Dec. 17, 2007 |   By a practitioner from China

(Clearwisdom.net) I have cultivated for several years now, yet I find that I still have a lot of human attachments that I have not yet eliminated. They have demonstrated themselves strongly, especially in that I haven't studied the Fa enough and have not always treated things with righteous thoughts. My understanding is that these attachments are both internal and external, including my temper, fatigue, rambling thoughts, notions, laziness, jealousy, competitiveness, the show-off mentality, attachment to accomplishment, attachment to fear, desire, vanity, zealotry, as well as other human emotions. Every attachment has its material existence, and can be used by evil spirits and rotten demons to persecute us. These are all attachments that we cultivators must eliminate.

A couple of situations made me think deeply recently. One was that my daughter had a fever and a cough. My wife was attached to my daughter, and out of this attachment, she told me to send forth righteous thoughts. However, we sent righteous thoughts for a few days with no effect. I asked my wife if she felt anxious and worried as soon as my daughter appeared sick. She admitted that she did. I told her that because of her attachment, our righteous thoughts were not able to take effect, and it took her several days to recover. After my sharing, she understood.

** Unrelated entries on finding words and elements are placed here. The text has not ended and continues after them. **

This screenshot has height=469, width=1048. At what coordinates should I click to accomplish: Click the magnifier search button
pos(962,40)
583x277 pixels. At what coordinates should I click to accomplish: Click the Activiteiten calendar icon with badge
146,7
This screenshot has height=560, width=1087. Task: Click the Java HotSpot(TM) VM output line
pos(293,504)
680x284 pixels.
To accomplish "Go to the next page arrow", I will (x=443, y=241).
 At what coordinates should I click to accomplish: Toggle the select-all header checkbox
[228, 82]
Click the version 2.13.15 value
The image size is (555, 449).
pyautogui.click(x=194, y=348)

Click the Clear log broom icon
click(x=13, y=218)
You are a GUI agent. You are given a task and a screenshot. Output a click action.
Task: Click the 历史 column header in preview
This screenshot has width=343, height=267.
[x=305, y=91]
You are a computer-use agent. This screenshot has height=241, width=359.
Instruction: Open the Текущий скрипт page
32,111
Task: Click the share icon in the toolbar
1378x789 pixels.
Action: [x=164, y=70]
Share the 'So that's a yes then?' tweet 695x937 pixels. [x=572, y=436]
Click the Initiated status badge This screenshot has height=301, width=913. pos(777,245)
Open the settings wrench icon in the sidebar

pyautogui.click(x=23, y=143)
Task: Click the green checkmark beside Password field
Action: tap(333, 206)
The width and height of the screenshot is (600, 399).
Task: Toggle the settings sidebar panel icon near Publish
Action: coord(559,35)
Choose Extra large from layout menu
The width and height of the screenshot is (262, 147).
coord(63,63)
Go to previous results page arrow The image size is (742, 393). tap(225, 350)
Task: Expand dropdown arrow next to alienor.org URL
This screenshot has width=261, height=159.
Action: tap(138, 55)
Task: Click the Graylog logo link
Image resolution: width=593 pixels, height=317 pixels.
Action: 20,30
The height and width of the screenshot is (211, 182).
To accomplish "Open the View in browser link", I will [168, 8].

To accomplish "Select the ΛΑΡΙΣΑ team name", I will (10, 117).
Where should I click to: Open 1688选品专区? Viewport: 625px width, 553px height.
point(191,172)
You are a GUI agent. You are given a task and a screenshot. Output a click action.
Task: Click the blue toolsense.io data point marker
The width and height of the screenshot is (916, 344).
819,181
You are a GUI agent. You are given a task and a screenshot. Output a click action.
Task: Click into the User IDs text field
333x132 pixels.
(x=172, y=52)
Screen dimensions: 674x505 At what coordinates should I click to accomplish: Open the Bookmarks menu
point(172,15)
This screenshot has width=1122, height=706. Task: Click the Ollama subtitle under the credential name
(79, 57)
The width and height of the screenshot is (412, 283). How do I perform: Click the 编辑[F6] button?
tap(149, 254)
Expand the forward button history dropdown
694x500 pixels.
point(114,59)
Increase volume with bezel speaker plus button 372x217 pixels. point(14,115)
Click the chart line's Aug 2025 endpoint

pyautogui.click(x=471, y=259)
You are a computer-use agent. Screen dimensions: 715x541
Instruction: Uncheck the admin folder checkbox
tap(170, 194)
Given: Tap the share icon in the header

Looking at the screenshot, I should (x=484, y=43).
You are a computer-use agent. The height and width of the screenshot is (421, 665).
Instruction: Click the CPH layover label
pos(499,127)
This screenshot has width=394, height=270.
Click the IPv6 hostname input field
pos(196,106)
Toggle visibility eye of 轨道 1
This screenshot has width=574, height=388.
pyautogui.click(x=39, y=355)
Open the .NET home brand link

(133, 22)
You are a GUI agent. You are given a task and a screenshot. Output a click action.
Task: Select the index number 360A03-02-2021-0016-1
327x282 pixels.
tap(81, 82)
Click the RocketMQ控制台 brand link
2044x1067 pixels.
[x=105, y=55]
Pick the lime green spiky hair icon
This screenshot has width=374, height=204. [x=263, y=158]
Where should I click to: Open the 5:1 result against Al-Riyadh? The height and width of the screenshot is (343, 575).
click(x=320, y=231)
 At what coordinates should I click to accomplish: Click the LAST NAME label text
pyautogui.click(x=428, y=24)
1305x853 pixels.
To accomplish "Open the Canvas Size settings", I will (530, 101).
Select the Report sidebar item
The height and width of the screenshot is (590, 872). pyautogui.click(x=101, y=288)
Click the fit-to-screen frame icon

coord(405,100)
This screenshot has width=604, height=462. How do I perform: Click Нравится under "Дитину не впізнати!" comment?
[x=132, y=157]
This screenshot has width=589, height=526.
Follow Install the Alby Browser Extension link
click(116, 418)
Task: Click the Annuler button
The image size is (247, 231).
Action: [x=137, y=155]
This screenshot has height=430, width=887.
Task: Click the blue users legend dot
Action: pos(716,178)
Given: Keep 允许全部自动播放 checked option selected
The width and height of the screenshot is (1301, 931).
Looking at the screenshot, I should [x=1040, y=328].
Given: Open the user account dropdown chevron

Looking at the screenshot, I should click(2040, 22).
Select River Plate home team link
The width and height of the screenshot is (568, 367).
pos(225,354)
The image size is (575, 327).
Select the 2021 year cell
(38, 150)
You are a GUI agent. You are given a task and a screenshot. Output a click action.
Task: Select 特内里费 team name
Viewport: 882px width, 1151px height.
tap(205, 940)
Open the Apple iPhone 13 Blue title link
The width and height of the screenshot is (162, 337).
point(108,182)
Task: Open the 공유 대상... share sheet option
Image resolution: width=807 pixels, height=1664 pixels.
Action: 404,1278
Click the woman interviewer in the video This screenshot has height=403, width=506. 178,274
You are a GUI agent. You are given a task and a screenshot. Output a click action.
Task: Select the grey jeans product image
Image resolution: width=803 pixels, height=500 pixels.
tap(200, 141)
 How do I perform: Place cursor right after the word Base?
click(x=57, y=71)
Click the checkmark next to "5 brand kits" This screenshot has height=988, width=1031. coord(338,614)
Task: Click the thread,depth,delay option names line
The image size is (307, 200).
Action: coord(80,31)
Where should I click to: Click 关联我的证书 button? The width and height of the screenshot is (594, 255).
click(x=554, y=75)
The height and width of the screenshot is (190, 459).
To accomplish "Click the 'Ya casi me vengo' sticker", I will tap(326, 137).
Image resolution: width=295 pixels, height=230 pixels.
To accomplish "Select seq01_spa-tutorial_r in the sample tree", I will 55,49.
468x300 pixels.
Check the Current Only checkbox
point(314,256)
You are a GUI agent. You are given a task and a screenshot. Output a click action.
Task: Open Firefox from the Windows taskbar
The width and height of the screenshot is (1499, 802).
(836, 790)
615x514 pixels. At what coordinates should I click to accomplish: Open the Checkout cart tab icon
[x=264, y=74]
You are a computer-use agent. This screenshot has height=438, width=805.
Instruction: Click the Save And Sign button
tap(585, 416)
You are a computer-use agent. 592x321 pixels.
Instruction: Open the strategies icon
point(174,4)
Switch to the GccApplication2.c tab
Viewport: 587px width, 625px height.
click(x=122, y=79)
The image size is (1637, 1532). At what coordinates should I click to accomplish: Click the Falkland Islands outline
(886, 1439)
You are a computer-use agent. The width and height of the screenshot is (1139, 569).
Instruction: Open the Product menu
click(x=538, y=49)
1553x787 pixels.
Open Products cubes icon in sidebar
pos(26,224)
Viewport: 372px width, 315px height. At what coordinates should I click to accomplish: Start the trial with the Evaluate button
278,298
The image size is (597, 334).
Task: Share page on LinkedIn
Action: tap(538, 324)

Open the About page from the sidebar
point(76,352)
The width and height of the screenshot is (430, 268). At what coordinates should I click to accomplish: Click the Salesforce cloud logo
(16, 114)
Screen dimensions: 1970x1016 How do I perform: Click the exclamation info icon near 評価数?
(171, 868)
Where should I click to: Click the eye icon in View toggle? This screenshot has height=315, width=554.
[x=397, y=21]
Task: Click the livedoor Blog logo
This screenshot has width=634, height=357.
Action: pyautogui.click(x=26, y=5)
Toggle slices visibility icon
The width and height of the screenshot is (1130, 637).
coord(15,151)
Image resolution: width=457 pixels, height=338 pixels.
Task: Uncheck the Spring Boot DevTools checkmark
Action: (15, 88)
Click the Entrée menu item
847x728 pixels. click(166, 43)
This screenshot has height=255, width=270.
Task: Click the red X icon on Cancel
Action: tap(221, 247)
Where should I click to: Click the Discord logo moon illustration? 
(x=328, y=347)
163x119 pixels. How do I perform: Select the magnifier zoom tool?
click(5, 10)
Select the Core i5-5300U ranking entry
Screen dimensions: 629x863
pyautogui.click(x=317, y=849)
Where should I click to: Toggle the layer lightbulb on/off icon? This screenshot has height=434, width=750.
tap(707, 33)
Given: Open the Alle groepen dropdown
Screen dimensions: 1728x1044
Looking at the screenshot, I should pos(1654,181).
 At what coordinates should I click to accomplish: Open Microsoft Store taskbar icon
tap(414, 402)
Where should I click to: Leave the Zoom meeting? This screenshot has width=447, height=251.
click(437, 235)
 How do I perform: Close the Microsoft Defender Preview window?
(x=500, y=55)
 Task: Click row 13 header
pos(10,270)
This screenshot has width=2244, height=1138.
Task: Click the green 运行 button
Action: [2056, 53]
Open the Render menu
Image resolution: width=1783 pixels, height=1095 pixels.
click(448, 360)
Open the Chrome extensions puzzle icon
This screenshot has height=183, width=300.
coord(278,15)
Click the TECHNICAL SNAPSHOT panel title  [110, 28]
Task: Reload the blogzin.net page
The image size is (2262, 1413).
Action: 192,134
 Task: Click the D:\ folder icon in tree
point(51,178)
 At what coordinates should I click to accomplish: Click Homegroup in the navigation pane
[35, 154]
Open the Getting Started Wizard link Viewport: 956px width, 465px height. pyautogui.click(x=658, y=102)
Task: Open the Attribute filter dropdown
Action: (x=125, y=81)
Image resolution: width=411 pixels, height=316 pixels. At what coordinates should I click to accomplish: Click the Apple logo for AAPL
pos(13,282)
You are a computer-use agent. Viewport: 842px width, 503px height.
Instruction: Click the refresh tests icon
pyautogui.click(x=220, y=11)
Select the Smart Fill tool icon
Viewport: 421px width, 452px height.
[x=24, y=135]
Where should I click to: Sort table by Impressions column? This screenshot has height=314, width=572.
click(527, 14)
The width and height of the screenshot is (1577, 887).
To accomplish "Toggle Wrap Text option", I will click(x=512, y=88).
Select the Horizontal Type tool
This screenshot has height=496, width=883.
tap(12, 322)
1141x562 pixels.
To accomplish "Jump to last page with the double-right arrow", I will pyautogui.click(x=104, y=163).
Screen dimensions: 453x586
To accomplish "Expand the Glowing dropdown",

If we had an attachment to fear, afraid that we would be reported to the authorities, then someone would tell us to our face that they would report us. If we were afraid of the police, they would appear in front of our eyes. Whatever we are afraid of, it will come. After studying the Fa, I realized that my fears were not truly me. I used righteous thoughts to expel them and now less and less of such matter is left.

I also still have a bit of sexual desire left. Sometimes the desire was stronger, sometimes weaker. After my desire was satisfied, I often felt regret, feeling that I had cultivated poorly. Sometimes I would make a mistake in this area even though I knew it was wrong. I didn't even dare to look at Master's photo. I would feel very guilty and thought I'd do better the next time to eliminate this attachment. However, after a few days, this matter began to interfere with me again. Sometimes when I walked down the street, my eyes lingered longer on attractive women. Although I did not have any evil thoughts, it still was a manifestation of lust and desire. Then I asked myself, "No matter how attractive the women were, would I dare to do anything?" I wouldn't. Since I wouldn't, then I shouldn't even think about anything. Having cultivated for so many years, I already know the purpose of being human. Then why was I still interfered with by these things? Wasn't I interfered with by these matters inside of my own body? Thus, I studied the Fa more. As Master often advised us, we should use righteous thoughts to treat every interference and tribulation. All of those attachments are to be eliminated. They won't go away by themselves. If we continue to be affected by human attachments, they will eventually destroy us. The attachment to lust and desire is what a cultivator must eliminate. There are no shortcuts, only solid cultivation.

For a long time, when I did the exercises, I experienced a lot of interference. In the middle of the exercises, I often needed to use the restroom or blow my nose. One day while doing the exercises, I needed to have a bowel movement. I tried to hold it in, and then I started to experience pain. I treated it with righteous thoughts, and within less than a minute, the feeling was gone. After that, there was no such interference at all.

Living amongst ordinary people, there are many things happening around us. I used to not pay attention to some of the small problems in my xinxing. Through studying the Fa, I realized that the magnitude of the issues did not matter--it was our hearts that counted. If we did not pay attention to small problems, big problems would manifest. I am often reminded of Master's words, "Full of great aspirations while minding minor details." ("Sage," Essentials for Further Advancement) In cultivation, I use righteous thoughts to deal with everything around me.

The above are some of my shallow cultivation understandings.